▶ [Kutipan untuk dibaca]
Tanah Subur Menjadi Langka
28 Desember 2012Seiring perkembangan industri sekitar 200 tahun lalu, semakin banyak warga Eropa yang berpindah dari desa ke kota. Mereka berpikir, tinggal di kota akan dapat meningkatkan kualitas hidup dan mengakhiri kemiskinan. Harapan yang sama terus berlanjut hingga kini, terutama di negara-negara berkembang, dimana arus urbanisasi mulainya terlambat dibanding Eropa, namun semakin intensif.
Kini, hampir separuh warga dunia tinggal di perkotaan. Dampaknya, bencana bagi tanah dan manusia.
1000 km2 Hilang perTahun di Eropa
“Ketika urbanisasi terjadi, sekitar 50 persen lahan tertutupi lapisan yang tak bisa ditembus, seperti beton atau aspal,“ ujar Klaus Lorenz dari Institut Kajian Berkelanjutan. Setiap tahunnya, Eropa kehilangan 1000 km2 tanah.
Kehilangan tanah itu tak tertahan lagi. Sekali infrastruktur yang menggunakan beton atau aspal dibangun, maka dibutuhkan kerja berat untuk dapat menyingkirkan beton dan aspal itu lagi, papar Lorenz. Itupun, tak menjamin bukan hanya kuantitas namun kualitas tanah akan pulih seperti sedia kala.

▶ [Yang diminta]
Ringkaslah kutipan tentang tanah subur yang menjadi langka itu dalam dua kalimat. Baris-baris setelah ini tidak diperlukan.

▶ [Data yang diberikan]

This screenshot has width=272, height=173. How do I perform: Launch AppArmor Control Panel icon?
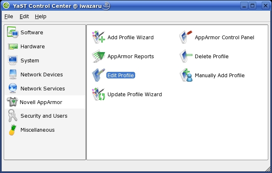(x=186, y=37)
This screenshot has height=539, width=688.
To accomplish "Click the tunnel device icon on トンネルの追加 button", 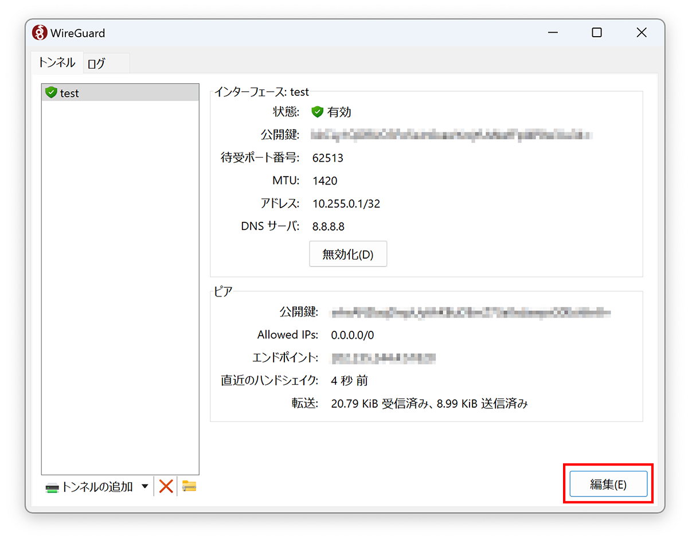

▶ [Jawaban yang diharapkan]
Sejak perkembangan industri sekitar 200 tahun lalu, warga Eropa dan kini terutama warga negara berkembang pindah ke kota dengan harapan hidup lebih baik, sehingga hampir separuh warga dunia kini tinggal di perkotaan. Menurut Klaus Lorenz, urbanisasi membuat sekitar 50 persen lahan tertutup beton atau aspal, Eropa kehilangan 1000 km2 tanah setiap tahun, dan menyingkirkan lapisan itu tidak menjamin kuantitas maupun kualitas tanah pulih seperti semula.